Physiological effects of combined NaCl and NaHCO3 stress on the seedlings of two maple species

Salt stress impacts growth and physiological processes in plants, and some plants exposed to salt stress will produce physiological mechanisms to adapt to the new environment. However, the effects of combined NaCl and NaHCO3 stress on the seedlings of Acer species are understudied. In this study, we designed an experiment to measure physiological characteristics by establishing a range of NaCl and NaHCO3 concentrations (0, 25, 50, 75, and 100 mmol L-1) to estimate the compound salt tolerance of Acer ginnala and Acer palmatum. When the concentrations of NaCl and NaHCO3 were 25 mmol L-1, the leaf water content, relative conductivity, malondialdehyde (MDA) content, proline content, soluble sugar content, and chlorophyll did not change (p > 0.05) in two maple seedlings. At concentrations greater than 50 mmol L-1, the relative conductivity and MDA content increased, proline and soluble sugars accumulated, and the potential activity of PS II (F-v/F-o), potential photochemical efficiency of PS II (F-v/F-m), PS II actual photochemical efficiency (Yield), and photosynthetic electron transfer efficiency (ETR) decreased (p < 0.05).

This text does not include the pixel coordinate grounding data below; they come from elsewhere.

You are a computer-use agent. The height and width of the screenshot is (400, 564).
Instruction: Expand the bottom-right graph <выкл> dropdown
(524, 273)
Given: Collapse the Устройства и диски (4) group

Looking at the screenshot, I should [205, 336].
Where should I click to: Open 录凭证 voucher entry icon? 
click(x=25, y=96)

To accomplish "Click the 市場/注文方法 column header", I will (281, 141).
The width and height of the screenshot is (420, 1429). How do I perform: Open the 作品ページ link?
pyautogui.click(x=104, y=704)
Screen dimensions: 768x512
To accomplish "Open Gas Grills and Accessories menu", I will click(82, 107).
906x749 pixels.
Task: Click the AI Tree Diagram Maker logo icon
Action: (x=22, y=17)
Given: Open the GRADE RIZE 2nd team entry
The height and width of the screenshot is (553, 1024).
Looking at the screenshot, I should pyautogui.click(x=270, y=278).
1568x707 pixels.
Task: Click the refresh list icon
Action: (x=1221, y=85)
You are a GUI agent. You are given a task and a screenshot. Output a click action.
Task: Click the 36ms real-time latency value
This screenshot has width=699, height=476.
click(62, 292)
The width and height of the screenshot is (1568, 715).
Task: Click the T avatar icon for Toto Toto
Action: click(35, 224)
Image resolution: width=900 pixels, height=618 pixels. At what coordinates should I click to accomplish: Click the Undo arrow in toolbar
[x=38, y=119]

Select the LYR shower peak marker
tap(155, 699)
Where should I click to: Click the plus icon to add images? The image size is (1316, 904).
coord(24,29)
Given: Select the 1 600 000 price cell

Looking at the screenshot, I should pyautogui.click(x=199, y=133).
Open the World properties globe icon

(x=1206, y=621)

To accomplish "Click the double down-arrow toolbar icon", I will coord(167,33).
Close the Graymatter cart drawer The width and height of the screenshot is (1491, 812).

The superoxide dismutase (SOD) and catalase (CAT) activities showed the same trend of first increasing and then decreasing (p < 0.05). The peroxidase (POD) activity increased only when concentrations of NaCl and NaHCO3 were 100 mmol L-1, while there was no statistical difference between the other treatments and the control. Therefore, the two maple seedlings adjusted their osmotic balance and alleviated oxidative stress by accumulating proline, soluble sugars and increasing CAT and SOD activities. Further analysis showed that both species are salt tolerant and the salt tolerance of Acer ginnala is better than that of Acer palmatum.

Automated summary

Salt stress affects plant growth and physiological processes, and plants can develop mechanisms to adapt to the new environment. This study aimed to investigate the effects of combined NaCl and NaHCO3 stress on Acer seedlings. The experiment revealed that at concentrations of 25 mmol L-1, the physiological characteristics of two maple seedlings did not change significantly. However, at concentrations above 50 mmol L-1, there were significant changes in various physiological parameters, indicating that the maple seedlings adjusted their osmotic balance and alleviated oxidative stress.